■ **Direction**: Retype the motion magnification page below word for word, from its title through its final line.

■ **Source passage**:
Motion Magnification Using 2D DTCWT

Demo

Figure 1: Original video, 2X magnified, and 5X magnified.

Phase-based motion magnification amplifies subtle motions invisible to the naked eye. Unlike Eulerian (color-based) methods that amplify pixel intensity changes, phase-based magnification operates on the phase of complex wavelet coefficients — which directly encode local position — enabling 10–100x amplification with fewer artifacts. This is a Python implementation based on Wadhwa et al. (SIGGRAPH 2013) using the 2D Dual-Tree Complex Wavelet Transform.

v2.0.0 adds GPU acceleration via PyTorch, delivering ~5x end-to-end speedup on CUDA-capable GPUs.

Theory
Implementation
GPU Acceleration
Setup
Usage
- CLI Tool
- Notebook
- Tips
v2.0.0 Breaking Changes
Development
References

Theory

Eulerian vs Phase-Based Motion Magnification

There are two main approaches to video motion magnification:

Eulerian (Wu et al., SIGGRAPH 2012) — amplifies temporal pixel intensity changes at fixed spatial locations. Works well for revealing color variations (e.g., blood flow under skin) but produces artifacts when amplifying motion beyond small factors, because the first-order Taylor approximation breaks down.

■ **Data excerpt**:
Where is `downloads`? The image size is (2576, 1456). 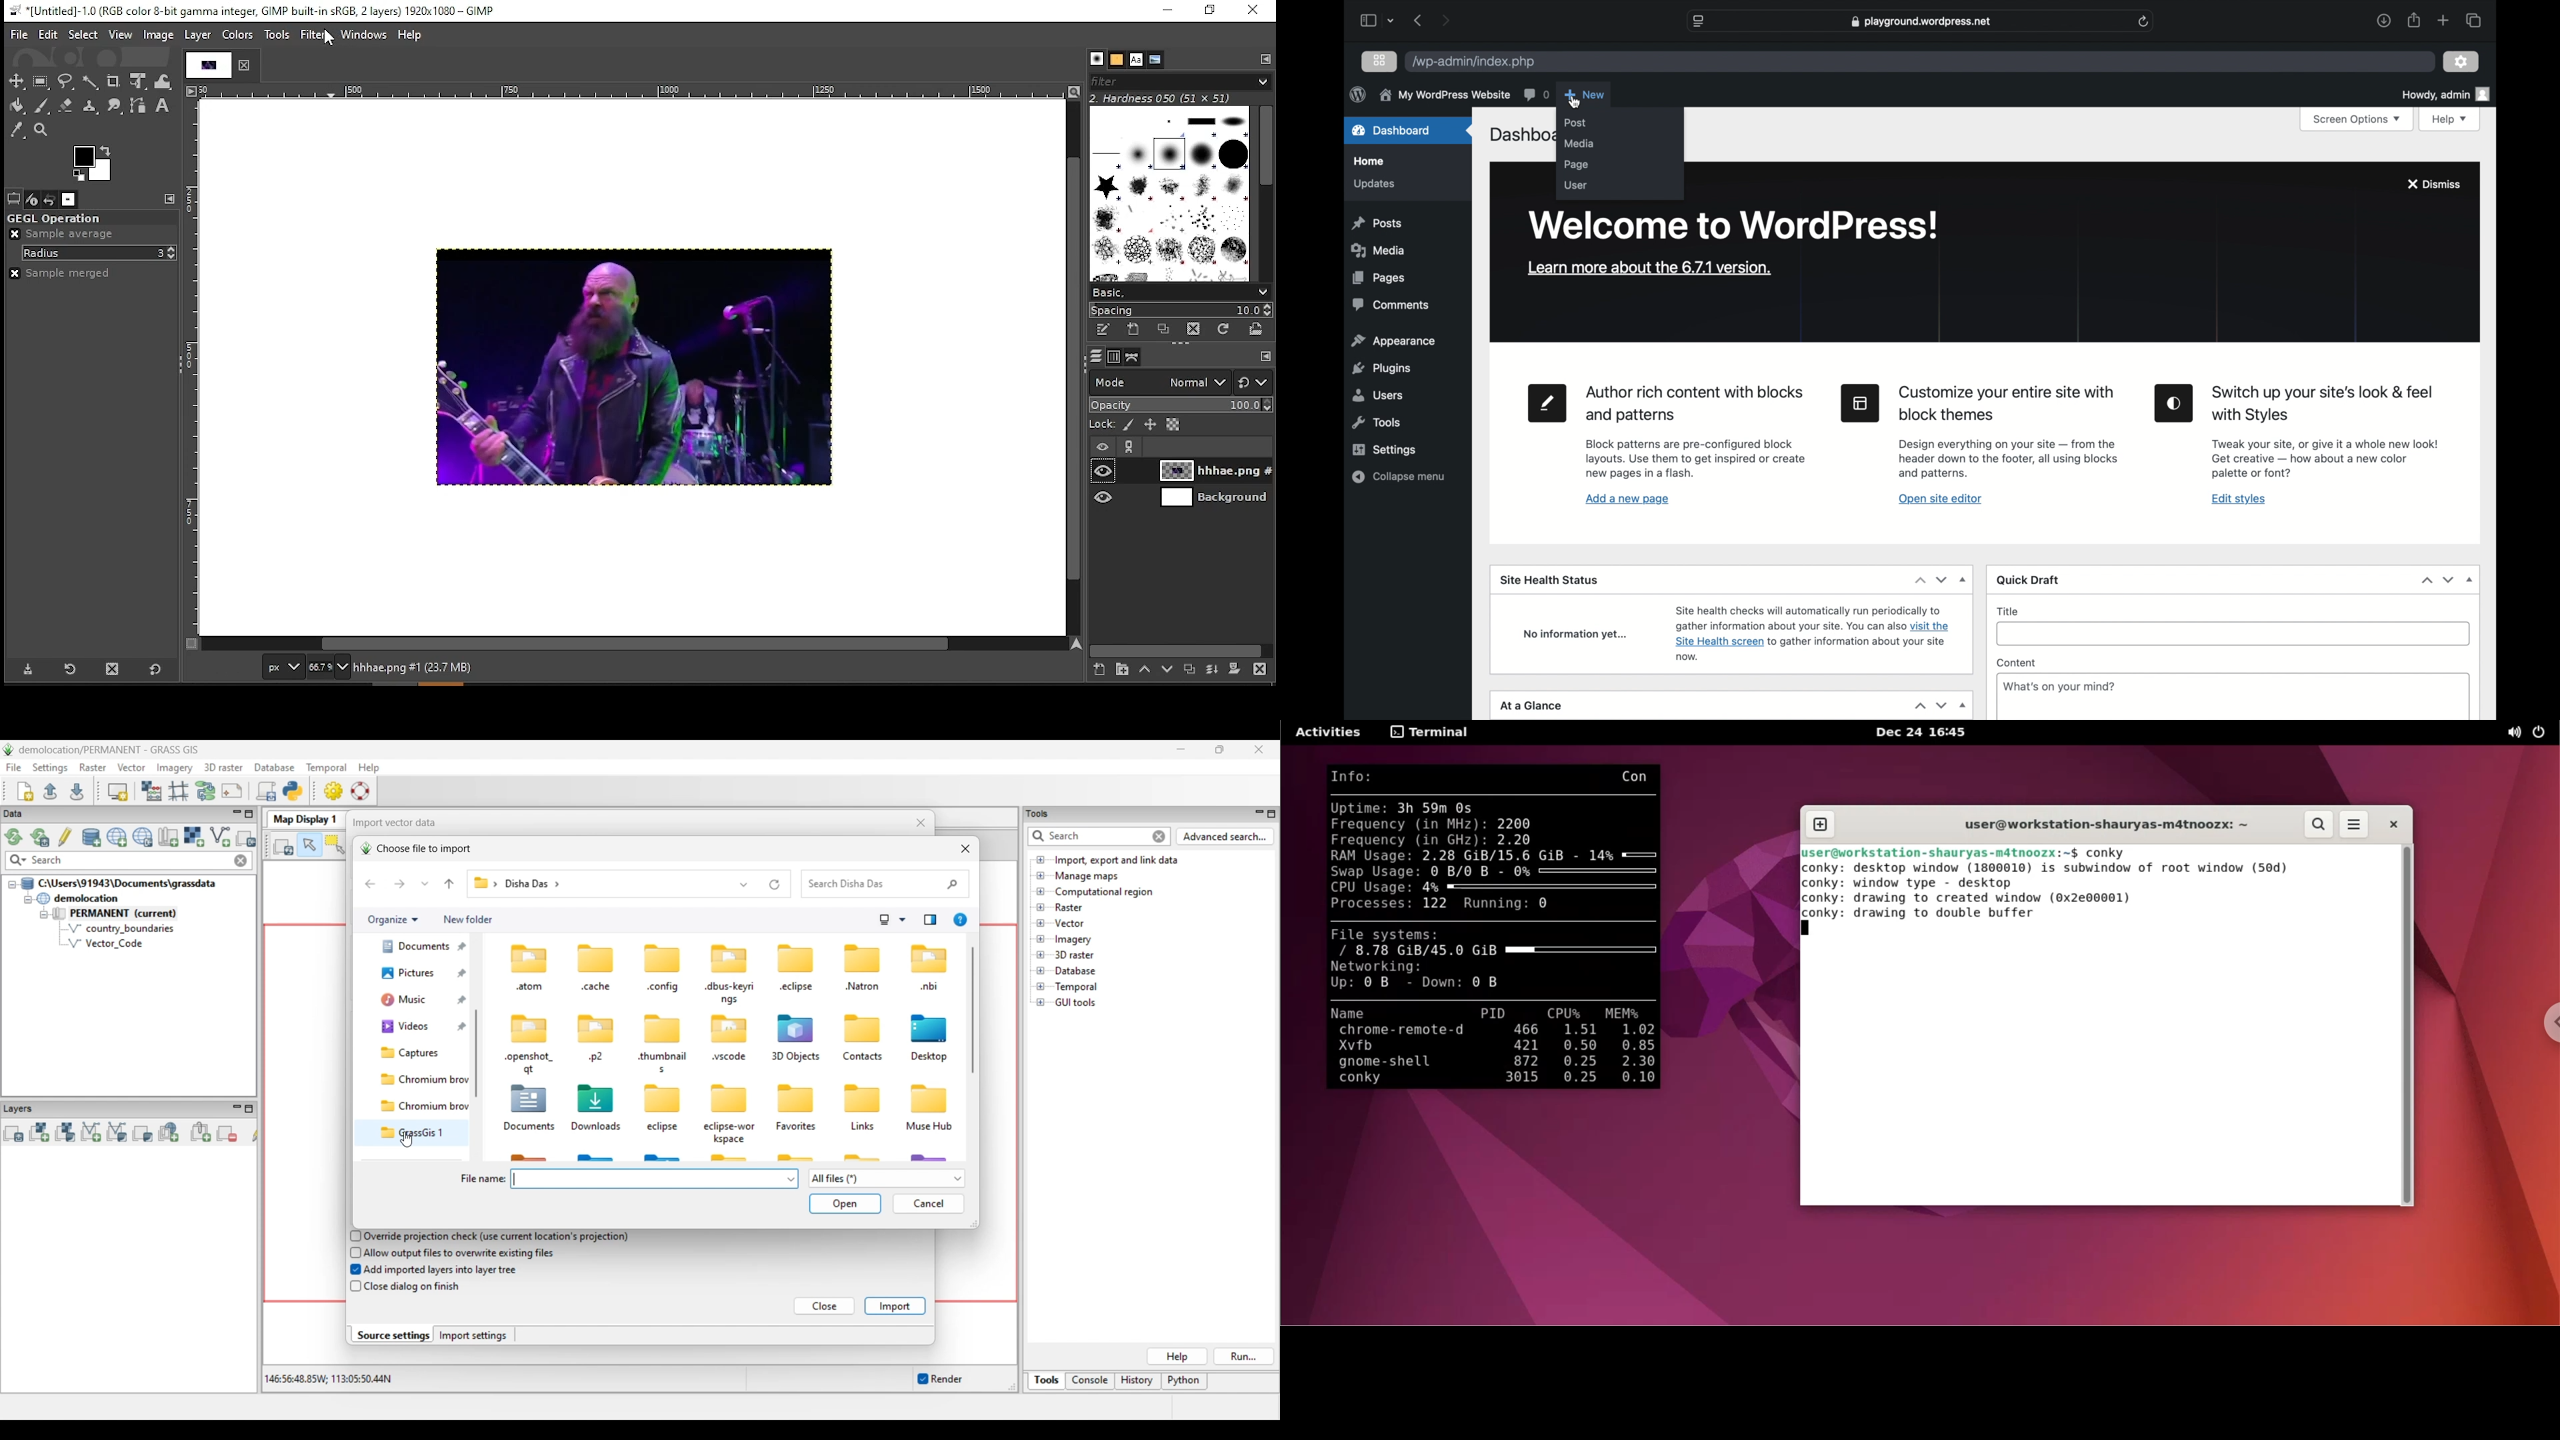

■ **Output for this exercise**:
Motion Magnification Using 2D DTCWT

Demo

Figure 1: Original video, 2X magnified, and 5X magnified.

Phase-based motion magnification amplifies subtle motions invisible to the naked eye. Unlike Eulerian (color-based) methods that amplify pixel intensity changes, phase-based magnification operates on the phase of complex wavelet coefficients — which directly encode local position — enabling 10–100x amplification with fewer artifacts. This is a Python implementation based on Wadhwa et al. (SIGGRAPH 2013) using the 2D Dual-Tree Complex Wavelet Transform.

v2.0.0 adds GPU acceleration via PyTorch, delivering ~5x end-to-end speedup on CUDA-capable GPUs.

Theory
Implementation
GPU Acceleration
Setup
Usage
- CLI Tool
- Notebook
- Tips
v2.0.0 Breaking Changes
Development
References

Theory

Eulerian vs Phase-Based Motion Magnification

There are two main approaches to video motion magnification:

Eulerian (Wu et al., SIGGRAPH 2012) — amplifies temporal pixel intensity changes at fixed spatial locations. Works well for revealing color variations (e.g., blood flow under skin) but produces artifacts when amplifying motion beyond small factors, because the first-order Taylor approximation breaks down.